§ Task description
When the line containing "February 2025 (17, 2333)" appears in the data below, begin copying there and stop only after the line containing "Game Online yang".
============
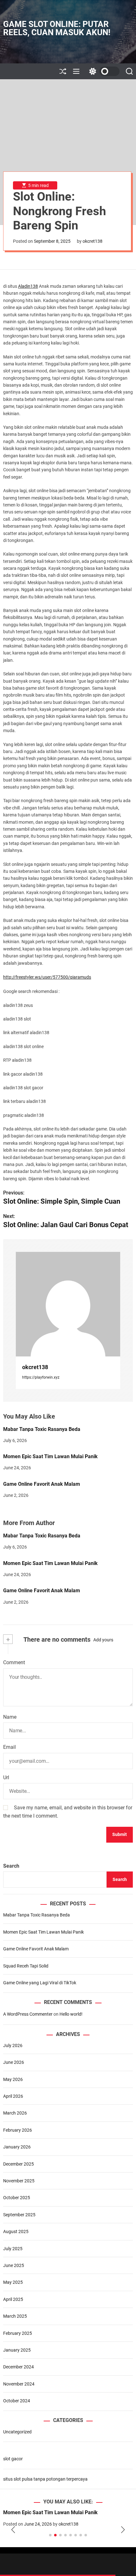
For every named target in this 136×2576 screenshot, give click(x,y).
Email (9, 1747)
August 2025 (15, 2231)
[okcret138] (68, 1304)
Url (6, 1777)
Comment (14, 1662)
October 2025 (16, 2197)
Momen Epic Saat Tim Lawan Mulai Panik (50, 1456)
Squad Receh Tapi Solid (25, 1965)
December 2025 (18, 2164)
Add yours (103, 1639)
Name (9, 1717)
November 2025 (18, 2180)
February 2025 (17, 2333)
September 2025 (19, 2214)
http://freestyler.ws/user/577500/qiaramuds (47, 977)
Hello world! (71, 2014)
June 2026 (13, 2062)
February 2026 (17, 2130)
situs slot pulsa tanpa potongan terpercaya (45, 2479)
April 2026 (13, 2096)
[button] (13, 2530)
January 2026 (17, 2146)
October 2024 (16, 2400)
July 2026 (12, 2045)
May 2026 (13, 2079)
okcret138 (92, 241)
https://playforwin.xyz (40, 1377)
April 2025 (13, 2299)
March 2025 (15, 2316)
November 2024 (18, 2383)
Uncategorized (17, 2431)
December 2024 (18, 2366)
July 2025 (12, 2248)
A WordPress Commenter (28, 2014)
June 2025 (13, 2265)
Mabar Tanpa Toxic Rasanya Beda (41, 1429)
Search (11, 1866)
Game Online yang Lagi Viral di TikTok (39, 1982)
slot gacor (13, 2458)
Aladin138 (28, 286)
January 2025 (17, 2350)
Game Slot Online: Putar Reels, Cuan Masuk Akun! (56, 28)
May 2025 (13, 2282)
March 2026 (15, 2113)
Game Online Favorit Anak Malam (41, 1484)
============
§ Solution to the exercise
February 2025 (17, 2333)
September 2025 (19, 2214)
http://freestyler.ws/user/577500/qiaramuds (47, 977)
Hello world! (71, 2014)
June 2026 (13, 2062)
February 2026 (17, 2130)
situs slot pulsa tanpa potongan terpercaya (45, 2479)
April 2026 (13, 2096)
[button] (13, 2530)
January 2026 (17, 2146)
October 2024 (16, 2400)
July 2026 (12, 2045)
May 2026 (13, 2079)
okcret138 (92, 241)
https://playforwin.xyz (40, 1377)
April 2025 (13, 2299)
March 2025 (15, 2316)
November 2024 (18, 2383)
Uncategorized (17, 2431)
December 2024 (18, 2366)
July 2025 (12, 2248)
A WordPress Commenter (28, 2014)
June 2025 (13, 2265)
Mabar Tanpa Toxic Rasanya Beda (41, 1429)
Search (11, 1866)
Game Online yang Lagi Viral di TikTok (39, 1982)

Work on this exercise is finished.